* **Exercise prompt**
Reproduce the items without any change, starting with the first line and going on through the line that contains "pyautogui.click(x=171, y=197)".

* **Data listing**
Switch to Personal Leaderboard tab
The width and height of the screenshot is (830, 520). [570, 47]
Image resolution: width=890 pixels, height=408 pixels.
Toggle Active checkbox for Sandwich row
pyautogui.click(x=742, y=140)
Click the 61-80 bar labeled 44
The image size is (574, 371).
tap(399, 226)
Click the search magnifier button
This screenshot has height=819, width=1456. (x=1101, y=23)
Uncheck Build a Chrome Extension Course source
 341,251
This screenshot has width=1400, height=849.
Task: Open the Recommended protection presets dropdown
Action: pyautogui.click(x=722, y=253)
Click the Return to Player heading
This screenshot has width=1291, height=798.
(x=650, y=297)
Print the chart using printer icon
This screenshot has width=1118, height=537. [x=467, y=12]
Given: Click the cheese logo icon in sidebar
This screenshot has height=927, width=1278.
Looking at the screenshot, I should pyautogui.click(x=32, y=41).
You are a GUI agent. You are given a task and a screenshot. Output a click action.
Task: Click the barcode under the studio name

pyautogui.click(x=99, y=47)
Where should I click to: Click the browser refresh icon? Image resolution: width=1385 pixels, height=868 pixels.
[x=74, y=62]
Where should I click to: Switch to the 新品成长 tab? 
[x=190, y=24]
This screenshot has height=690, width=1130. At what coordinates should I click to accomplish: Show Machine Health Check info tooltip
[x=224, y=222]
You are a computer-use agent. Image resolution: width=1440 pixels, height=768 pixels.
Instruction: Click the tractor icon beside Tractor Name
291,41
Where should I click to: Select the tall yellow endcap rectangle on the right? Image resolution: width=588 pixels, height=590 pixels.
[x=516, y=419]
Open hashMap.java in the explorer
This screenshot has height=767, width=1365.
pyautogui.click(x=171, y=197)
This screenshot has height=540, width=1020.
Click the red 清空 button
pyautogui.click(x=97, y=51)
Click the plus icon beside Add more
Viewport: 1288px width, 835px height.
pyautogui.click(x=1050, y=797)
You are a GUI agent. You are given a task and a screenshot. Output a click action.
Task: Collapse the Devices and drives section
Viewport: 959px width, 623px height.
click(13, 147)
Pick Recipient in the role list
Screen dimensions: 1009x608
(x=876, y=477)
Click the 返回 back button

* **Answer to this exercise**
Switch to Personal Leaderboard tab
The width and height of the screenshot is (830, 520). [570, 47]
Image resolution: width=890 pixels, height=408 pixels.
Toggle Active checkbox for Sandwich row
pyautogui.click(x=742, y=140)
Click the 61-80 bar labeled 44
The image size is (574, 371).
tap(399, 226)
Click the search magnifier button
This screenshot has height=819, width=1456. (x=1101, y=23)
Uncheck Build a Chrome Extension Course source
 341,251
This screenshot has width=1400, height=849.
Task: Open the Recommended protection presets dropdown
Action: pyautogui.click(x=722, y=253)
Click the Return to Player heading
This screenshot has width=1291, height=798.
(x=650, y=297)
Print the chart using printer icon
This screenshot has width=1118, height=537. [x=467, y=12]
Given: Click the cheese logo icon in sidebar
This screenshot has height=927, width=1278.
Looking at the screenshot, I should pyautogui.click(x=32, y=41).
You are a GUI agent. You are given a task and a screenshot. Output a click action.
Task: Click the barcode under the studio name

pyautogui.click(x=99, y=47)
Where should I click to: Click the browser refresh icon? Image resolution: width=1385 pixels, height=868 pixels.
[x=74, y=62]
Where should I click to: Switch to the 新品成长 tab? 
[x=190, y=24]
This screenshot has height=690, width=1130. At what coordinates should I click to accomplish: Show Machine Health Check info tooltip
[x=224, y=222]
You are a computer-use agent. Image resolution: width=1440 pixels, height=768 pixels.
Instruction: Click the tractor icon beside Tractor Name
291,41
Where should I click to: Select the tall yellow endcap rectangle on the right? Image resolution: width=588 pixels, height=590 pixels.
[x=516, y=419]
Open hashMap.java in the explorer
This screenshot has height=767, width=1365.
pyautogui.click(x=171, y=197)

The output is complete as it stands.